そして幼いころから何度も聴いてきた、久石譲の劇伴。もののけ姫はストリングスのうねるような音の力強さが印象的で、視覚で見える以上の森のスケール感を、音楽がどこまでも押し広げてくれる。明確に“聴かせる”意図を感じるOPに始まり、アシタカが西へ向かう旅路を風景とともに引きで映す(普通の映画なら地味に感じるようなサブシーンにもかかわらず!)場面も、音楽への絶対的な信頼を感じる。台詞が一切ないのにたまらず泣いてしまった。音楽と絵がアシタカの故郷との別離と宿命、彼の抱える思いを想像させるから。自然と共にあるもののけ姫の音楽は、厳しく逞しく豊かで、美しい。

余談だけど、ハピエンの本編後の世界についてもぼんやり考えてしまう。
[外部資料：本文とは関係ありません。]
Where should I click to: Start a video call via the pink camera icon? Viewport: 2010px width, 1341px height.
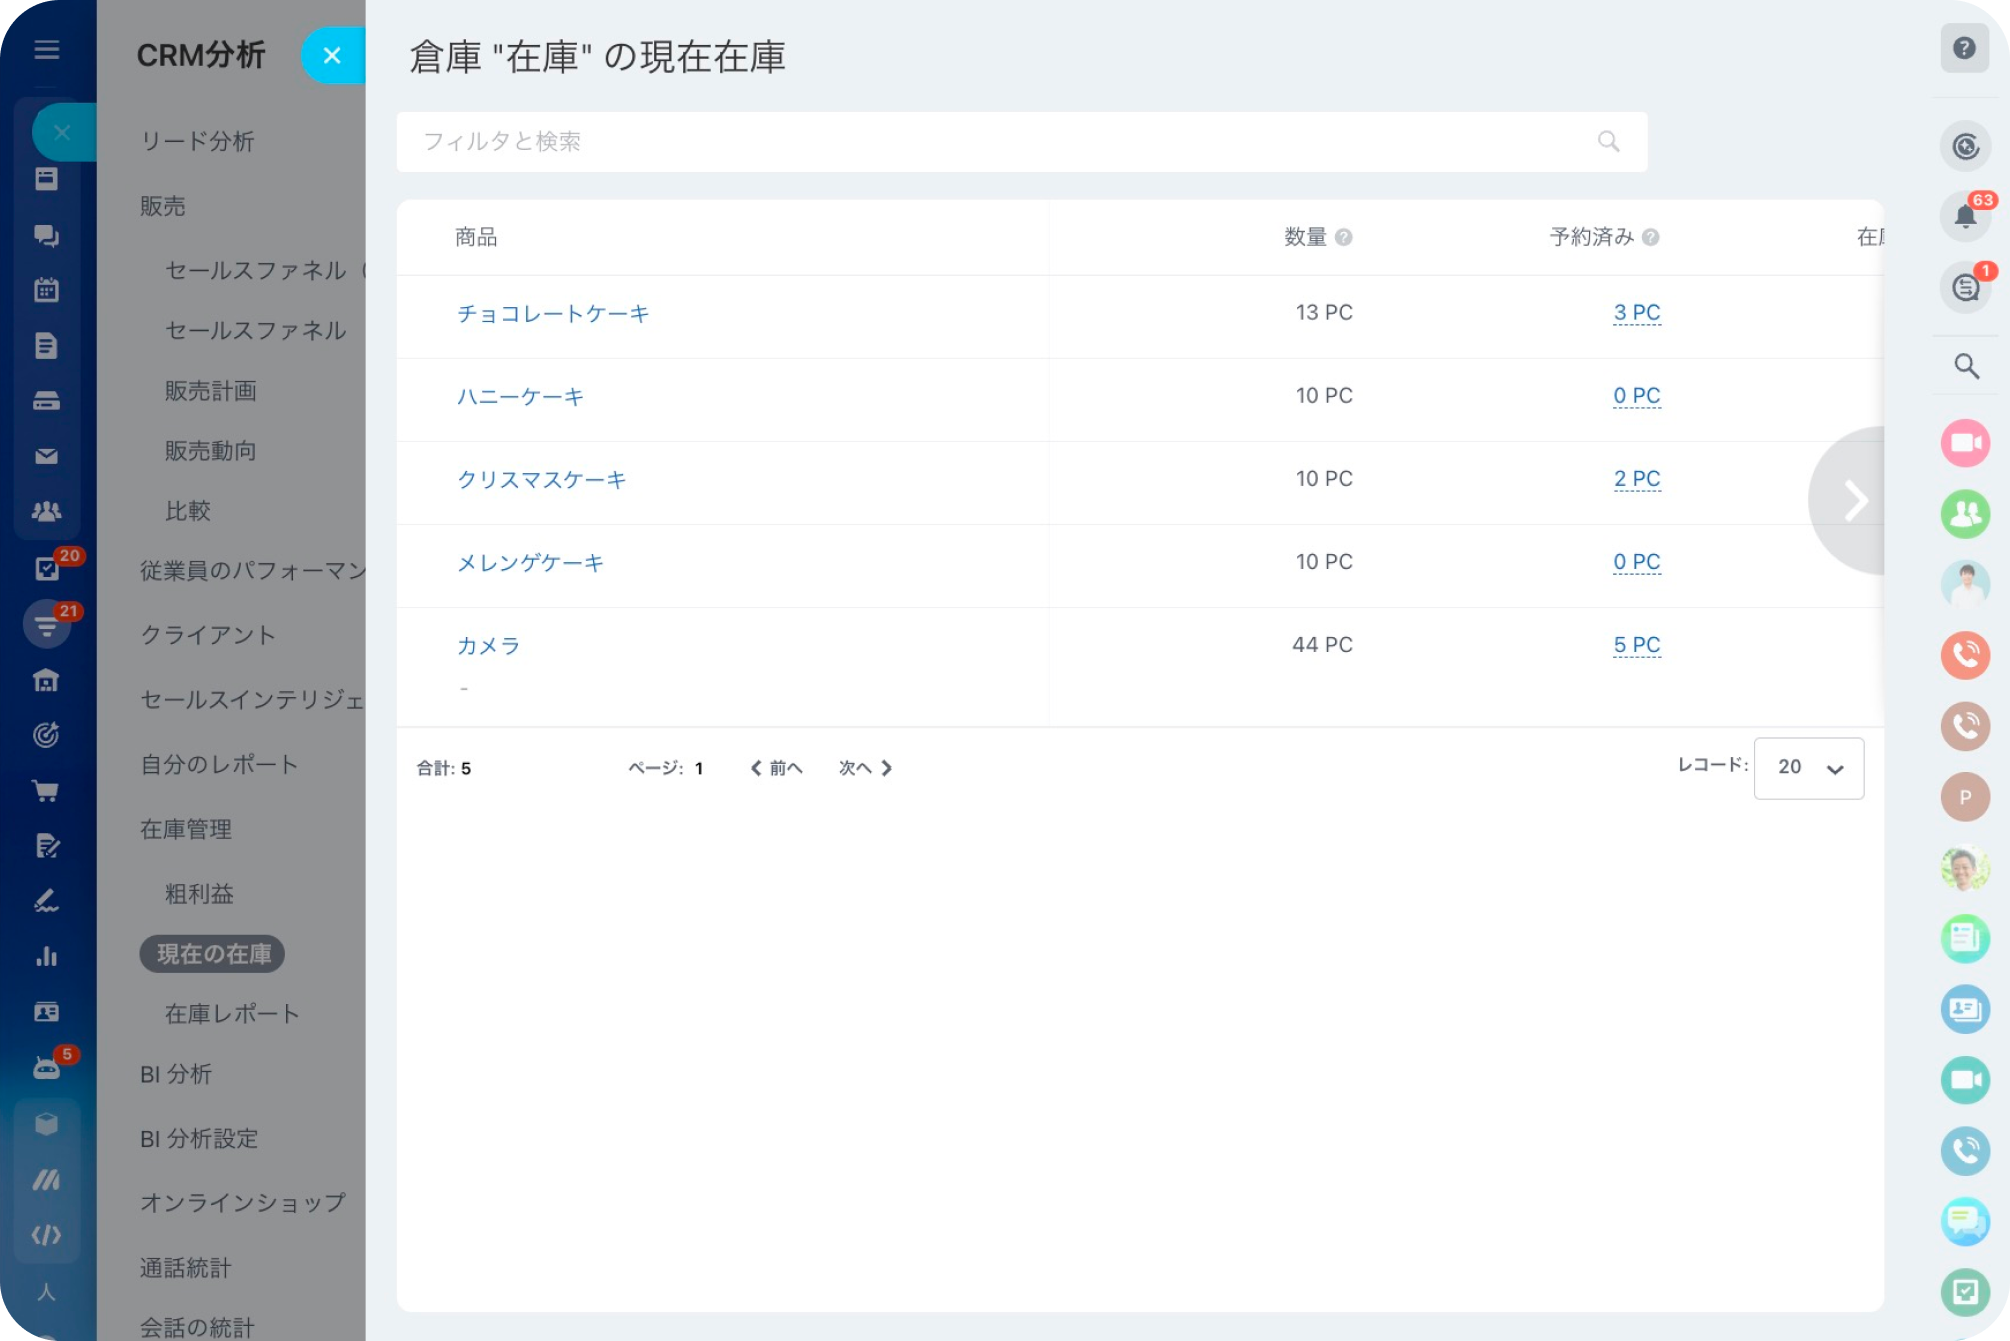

アシタカとサンは以降も共に生きられるだろうけど、タタラ場とアシタカ、森とサンはどこまで志を共にできるだろうか。人間は生きているだけで自然を脅かし続けている。また今でこそそういった作品が増えているけど、もののけ姫は90年代において勧善懲悪を否定しているのね。100%正解のない世界で皆がそれぞれの思惑で動いていた。分かりあえないことを認めた先で、違うもの同士が共存する難しさ。それは2020現在、これからの話でもあると思う。

 

 

ジブリならあまり映画の話をしない友人とでも内容について話せるから、「ジブリ観ましたか!!」みたいなダル絡みをついしちゃう。笑 好きな作品について、新作上映時ばりの新規感想を読めるって超おいしいイベントですね。。ぜひ今回の4作以外も続けてほしいけどな。久しぶり映画館の一発目のとき、当然といえば当然なんだけど上映前のCMが3月くらいと同じ内容で「ここはときがとまっているのか。。」とSFチックな気持ちになった。そのお陰でロング上映や再上映の恩恵に預かっていますね。映画館で観るのがあまりに楽しくて嬉しくて、やっぱり心が喜ぶことをしないと生きていけないと確信する。

いつになく毎月ブログを書いているけどこれもコロナ疲れなのかな。刻一刻と状況が変わる中、ブログもちょっとの間下書きに寝かせておくと「これはもう今じゃないな」となり、リアルタイム性がとても出ますね。そんな日々を少しいつもより記しておきたいのかも。(このブログ読み返すと初期のテンションとだいぶ変わっててうける)はやく友達と気兼ねなく集まったりしたいねぇ。